The figures are compiled from quarterly financial statements of listed companies, which are required to disclose their 10 largest shareholders. The actual size of national team holdings is probably larger, given that some likely hold stakes that are too small to rank among the top 10.
The government cash infusion came after the Shanghai Composite index fell more than 40 per cent from its seven-year high on June 12 till late August.
The estimate of the shareholdings of the national team covers positions held by CSF, which is the state-owned margin lender, and by Central Huijin Investment, the holding company for shares in state-owned financial institutions and a subsidiary of China’s sovereign wealth fund.
The market value of CSF’s holdings increased from only Rmb692m ($108m) at the end of June to Rmb616bn three months later. However, the market value of Huijin’s holdings fell by Rmb167bn in the third quarter to Rmb2tn, mostly reflecting mark-to-market losses on shares it previously held. This fall came despite Huijin’s additional share purchases in the period.
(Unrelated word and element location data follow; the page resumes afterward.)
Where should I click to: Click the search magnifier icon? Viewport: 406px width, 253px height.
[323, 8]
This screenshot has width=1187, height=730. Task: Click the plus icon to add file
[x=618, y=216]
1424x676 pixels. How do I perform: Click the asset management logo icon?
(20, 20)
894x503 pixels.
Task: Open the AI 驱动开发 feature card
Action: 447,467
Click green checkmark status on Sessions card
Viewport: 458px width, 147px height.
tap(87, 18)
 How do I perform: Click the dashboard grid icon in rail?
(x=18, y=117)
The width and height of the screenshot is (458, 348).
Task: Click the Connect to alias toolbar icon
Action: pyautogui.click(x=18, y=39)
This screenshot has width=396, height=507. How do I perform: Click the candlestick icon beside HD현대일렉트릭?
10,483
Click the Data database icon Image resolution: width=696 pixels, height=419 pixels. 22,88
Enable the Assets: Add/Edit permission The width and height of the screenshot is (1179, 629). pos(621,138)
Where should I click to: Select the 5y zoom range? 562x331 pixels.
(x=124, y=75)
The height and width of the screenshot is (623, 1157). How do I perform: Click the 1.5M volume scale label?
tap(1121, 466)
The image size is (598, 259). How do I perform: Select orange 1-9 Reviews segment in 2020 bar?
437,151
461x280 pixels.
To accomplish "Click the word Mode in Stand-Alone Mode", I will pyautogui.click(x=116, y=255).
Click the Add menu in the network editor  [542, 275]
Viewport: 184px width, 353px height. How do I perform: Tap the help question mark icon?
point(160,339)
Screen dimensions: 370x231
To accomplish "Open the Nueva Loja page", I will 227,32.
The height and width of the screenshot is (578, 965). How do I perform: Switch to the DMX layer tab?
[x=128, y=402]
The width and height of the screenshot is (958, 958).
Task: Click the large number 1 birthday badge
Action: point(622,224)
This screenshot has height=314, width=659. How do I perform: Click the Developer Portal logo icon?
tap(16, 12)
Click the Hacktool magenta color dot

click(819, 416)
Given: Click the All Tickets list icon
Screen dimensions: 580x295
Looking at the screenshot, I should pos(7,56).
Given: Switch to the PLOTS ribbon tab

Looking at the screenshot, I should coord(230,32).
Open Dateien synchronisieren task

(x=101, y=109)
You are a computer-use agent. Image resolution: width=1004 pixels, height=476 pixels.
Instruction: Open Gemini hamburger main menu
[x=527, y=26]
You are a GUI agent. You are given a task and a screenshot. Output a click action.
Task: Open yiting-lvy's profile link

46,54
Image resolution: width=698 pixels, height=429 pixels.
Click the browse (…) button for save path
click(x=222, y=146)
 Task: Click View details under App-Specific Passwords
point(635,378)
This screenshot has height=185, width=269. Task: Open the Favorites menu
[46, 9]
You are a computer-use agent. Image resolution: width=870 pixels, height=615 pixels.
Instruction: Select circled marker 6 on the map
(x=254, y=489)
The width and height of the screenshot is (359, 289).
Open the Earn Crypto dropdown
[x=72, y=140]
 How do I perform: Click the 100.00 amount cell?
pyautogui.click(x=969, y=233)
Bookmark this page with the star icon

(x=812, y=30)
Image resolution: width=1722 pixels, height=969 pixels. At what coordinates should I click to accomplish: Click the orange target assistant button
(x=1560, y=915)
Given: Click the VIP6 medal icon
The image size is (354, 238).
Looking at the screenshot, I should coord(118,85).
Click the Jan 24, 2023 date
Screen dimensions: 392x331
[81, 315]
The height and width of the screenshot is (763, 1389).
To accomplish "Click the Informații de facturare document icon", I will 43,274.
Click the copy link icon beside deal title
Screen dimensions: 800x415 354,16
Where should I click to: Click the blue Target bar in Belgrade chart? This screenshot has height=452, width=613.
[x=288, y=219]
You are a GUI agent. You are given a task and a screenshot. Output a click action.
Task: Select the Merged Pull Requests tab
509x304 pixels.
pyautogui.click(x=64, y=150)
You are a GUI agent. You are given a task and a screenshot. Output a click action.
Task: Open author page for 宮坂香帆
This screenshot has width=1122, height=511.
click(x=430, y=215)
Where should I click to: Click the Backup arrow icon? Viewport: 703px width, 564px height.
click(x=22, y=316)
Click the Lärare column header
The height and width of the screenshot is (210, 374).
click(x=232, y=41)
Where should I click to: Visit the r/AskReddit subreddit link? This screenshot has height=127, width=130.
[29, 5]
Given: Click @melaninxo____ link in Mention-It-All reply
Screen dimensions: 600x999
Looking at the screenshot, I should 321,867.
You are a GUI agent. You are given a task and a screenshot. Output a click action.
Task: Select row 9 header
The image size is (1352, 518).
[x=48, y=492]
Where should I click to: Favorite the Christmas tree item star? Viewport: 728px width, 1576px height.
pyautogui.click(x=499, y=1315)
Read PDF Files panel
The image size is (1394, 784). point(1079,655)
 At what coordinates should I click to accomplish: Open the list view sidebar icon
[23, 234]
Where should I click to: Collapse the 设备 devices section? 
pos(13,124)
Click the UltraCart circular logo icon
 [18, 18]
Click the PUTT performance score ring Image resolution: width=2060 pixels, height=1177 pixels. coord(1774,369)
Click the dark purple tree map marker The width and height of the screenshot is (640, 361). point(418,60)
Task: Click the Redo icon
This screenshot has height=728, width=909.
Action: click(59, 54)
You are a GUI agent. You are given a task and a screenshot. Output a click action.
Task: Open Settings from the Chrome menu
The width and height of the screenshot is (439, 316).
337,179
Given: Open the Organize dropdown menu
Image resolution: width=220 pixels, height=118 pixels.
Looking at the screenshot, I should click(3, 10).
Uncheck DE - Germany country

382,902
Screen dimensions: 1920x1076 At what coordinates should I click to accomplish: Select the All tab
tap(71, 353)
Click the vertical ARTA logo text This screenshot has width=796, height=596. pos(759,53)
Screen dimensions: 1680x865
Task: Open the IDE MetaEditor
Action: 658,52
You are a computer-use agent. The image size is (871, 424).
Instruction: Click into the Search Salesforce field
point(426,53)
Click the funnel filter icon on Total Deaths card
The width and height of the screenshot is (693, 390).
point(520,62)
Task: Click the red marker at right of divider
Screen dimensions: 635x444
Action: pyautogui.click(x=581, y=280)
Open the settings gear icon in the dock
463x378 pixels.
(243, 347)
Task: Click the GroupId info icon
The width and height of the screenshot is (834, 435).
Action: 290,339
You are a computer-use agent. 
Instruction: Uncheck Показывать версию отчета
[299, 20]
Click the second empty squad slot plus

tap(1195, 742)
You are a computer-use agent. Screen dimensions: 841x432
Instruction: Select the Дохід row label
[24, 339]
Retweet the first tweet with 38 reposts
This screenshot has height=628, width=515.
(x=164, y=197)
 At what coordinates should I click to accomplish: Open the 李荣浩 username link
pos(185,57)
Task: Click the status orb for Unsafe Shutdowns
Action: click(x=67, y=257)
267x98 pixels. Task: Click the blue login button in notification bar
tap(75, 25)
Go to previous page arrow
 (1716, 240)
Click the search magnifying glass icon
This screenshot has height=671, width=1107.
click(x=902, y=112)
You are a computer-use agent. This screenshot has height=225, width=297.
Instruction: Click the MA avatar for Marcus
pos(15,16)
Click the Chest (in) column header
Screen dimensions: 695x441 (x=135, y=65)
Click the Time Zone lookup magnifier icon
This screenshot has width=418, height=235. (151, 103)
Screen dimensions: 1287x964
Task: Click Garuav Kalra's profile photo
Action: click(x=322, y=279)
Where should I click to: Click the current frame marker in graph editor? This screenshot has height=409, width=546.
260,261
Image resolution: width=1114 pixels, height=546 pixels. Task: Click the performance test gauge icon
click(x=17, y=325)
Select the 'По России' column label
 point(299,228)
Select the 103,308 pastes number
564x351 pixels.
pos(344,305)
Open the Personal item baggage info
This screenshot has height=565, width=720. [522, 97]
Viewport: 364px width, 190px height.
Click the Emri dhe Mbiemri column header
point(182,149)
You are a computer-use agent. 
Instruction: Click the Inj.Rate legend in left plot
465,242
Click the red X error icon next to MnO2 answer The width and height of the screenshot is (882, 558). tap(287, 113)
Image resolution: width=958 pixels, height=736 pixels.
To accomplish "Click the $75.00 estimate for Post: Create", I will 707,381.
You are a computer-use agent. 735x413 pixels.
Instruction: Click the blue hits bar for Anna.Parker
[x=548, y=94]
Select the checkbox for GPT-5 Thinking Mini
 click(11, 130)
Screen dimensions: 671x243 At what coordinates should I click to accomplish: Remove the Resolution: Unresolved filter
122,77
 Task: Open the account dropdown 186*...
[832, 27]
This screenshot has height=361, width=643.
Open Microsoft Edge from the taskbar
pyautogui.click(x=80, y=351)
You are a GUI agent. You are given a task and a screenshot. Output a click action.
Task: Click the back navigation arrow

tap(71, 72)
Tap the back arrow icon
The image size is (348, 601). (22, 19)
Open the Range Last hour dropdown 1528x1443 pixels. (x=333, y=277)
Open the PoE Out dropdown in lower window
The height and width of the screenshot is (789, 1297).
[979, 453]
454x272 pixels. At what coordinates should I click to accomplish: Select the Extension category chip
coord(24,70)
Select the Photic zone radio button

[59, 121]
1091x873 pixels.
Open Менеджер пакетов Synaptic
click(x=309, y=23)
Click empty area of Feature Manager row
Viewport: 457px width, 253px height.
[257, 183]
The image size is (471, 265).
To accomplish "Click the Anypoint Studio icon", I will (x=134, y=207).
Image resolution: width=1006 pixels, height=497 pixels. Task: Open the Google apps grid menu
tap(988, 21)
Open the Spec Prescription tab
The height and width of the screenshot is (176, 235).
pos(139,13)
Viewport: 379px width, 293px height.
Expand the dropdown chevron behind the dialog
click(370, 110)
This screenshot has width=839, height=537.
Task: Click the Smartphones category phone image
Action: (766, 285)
The figures from Wind exclude share purchases by a group of 21 mostly state-owned securities brokerages who in early July pledged to inject at least Rmb120bn of their own funds to support the market. In late August, Bloomberg reported that the securities regulator asked them to add an additional Rmb100bn to their holdings.
Goldman Sachs estimated in September that the government had spent Rmb1.5tn ($234bn) to support the market in July and August, a figure that includes the brokerage purchases.
In late August the securities regulator said that CSF and Huijin would halt large-scale purchases but maintain their existing holdings indefinitely.